Some of the examples he sights include something simpler such as telling an AI model about a word as well as its meaning in a conversation and it’d learn that even though the weights haven’t changed, or a more complex illustration, drawing from an experiment they did was to take a translated version of the New Testament in a low resource language, and the model began to converse in that language reasonably well.

Blaise identifies a paradox in the current scaling paradigm. When models are pre-trained on billions of tokens randomly sampled from the internet, their first exposures teach them the most — every sentence is new. But as training continues, repetition dominates; the model encounters fewer novel patterns and begins to learn less efficiently.

“As the progress gets slower, it seems like you need a ton of data. To contrast with in-context learning, where a tiny amount of data goes a long way.
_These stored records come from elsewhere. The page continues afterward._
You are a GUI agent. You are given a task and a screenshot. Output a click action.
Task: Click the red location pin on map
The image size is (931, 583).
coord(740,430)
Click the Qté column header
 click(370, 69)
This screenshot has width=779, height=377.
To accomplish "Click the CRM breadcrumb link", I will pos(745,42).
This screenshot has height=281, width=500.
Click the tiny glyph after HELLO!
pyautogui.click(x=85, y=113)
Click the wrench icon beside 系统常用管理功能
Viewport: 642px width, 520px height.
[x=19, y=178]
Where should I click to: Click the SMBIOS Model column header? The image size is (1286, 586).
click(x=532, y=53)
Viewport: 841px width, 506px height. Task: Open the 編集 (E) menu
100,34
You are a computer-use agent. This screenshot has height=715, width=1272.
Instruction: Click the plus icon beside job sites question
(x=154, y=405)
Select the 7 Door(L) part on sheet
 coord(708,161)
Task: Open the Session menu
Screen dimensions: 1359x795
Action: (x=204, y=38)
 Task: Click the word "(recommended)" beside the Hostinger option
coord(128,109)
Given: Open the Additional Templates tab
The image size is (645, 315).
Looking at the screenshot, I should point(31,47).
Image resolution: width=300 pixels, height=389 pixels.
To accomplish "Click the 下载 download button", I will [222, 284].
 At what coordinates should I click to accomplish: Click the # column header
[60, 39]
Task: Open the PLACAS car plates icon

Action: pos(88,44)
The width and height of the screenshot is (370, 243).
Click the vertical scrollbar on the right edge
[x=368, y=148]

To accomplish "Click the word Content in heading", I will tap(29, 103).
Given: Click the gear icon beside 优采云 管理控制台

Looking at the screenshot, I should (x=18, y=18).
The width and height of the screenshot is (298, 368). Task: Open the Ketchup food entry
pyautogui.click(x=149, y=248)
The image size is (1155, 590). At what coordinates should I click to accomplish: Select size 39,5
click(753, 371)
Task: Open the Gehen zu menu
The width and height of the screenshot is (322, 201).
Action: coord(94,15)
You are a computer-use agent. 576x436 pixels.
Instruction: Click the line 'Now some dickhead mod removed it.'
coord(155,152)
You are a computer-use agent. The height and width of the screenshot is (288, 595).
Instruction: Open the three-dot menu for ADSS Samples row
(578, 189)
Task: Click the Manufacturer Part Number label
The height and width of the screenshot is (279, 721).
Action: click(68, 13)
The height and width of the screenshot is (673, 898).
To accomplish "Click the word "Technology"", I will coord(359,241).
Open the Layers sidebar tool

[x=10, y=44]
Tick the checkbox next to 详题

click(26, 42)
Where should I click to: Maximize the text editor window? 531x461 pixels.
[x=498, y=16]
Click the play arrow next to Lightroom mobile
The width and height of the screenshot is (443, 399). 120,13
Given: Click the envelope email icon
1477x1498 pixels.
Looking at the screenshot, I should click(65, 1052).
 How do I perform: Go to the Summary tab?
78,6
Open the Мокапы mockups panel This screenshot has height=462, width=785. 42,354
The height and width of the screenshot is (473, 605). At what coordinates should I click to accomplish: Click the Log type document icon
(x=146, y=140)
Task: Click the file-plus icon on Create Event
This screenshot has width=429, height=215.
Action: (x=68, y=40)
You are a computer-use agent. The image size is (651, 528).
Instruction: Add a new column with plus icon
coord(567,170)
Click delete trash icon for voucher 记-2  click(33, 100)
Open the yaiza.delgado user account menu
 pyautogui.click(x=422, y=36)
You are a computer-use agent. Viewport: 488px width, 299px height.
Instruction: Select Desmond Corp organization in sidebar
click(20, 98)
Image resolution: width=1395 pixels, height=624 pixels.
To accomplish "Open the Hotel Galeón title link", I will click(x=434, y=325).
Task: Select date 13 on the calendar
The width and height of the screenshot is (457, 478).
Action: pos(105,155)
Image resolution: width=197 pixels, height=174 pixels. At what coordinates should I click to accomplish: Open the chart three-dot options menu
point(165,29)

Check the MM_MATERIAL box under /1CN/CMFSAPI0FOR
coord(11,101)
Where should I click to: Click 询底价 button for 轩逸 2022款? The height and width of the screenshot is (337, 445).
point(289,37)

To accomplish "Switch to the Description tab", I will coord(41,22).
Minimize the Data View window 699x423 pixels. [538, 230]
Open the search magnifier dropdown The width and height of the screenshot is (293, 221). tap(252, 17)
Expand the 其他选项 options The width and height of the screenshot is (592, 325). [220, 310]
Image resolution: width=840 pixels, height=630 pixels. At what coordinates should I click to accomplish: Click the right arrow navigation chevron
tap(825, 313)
This is why very highly curated data sets have actually turned out to be super important for reinforcement learning,” he says. Blaise believes diminishing returns from training does not mean a model is getting worse and worse at learning. On the contrary, it’s that the data is more repetitive.

The future he envisions departs sharply from the brute-force scaling era. Instead of endlessly retraining on “everything everyone has ever written,” he imagines models that learn actively and selectively, much like humans choosing what to read or study. That’s also why Google’s evolving Gemini and DeepMind’s research into reasoning agents represent more than product iterations. It signifies a philosophical shift, one that moves away from an idea that intelligence comes from sheer size, towards one where intelligence comes from efficiency.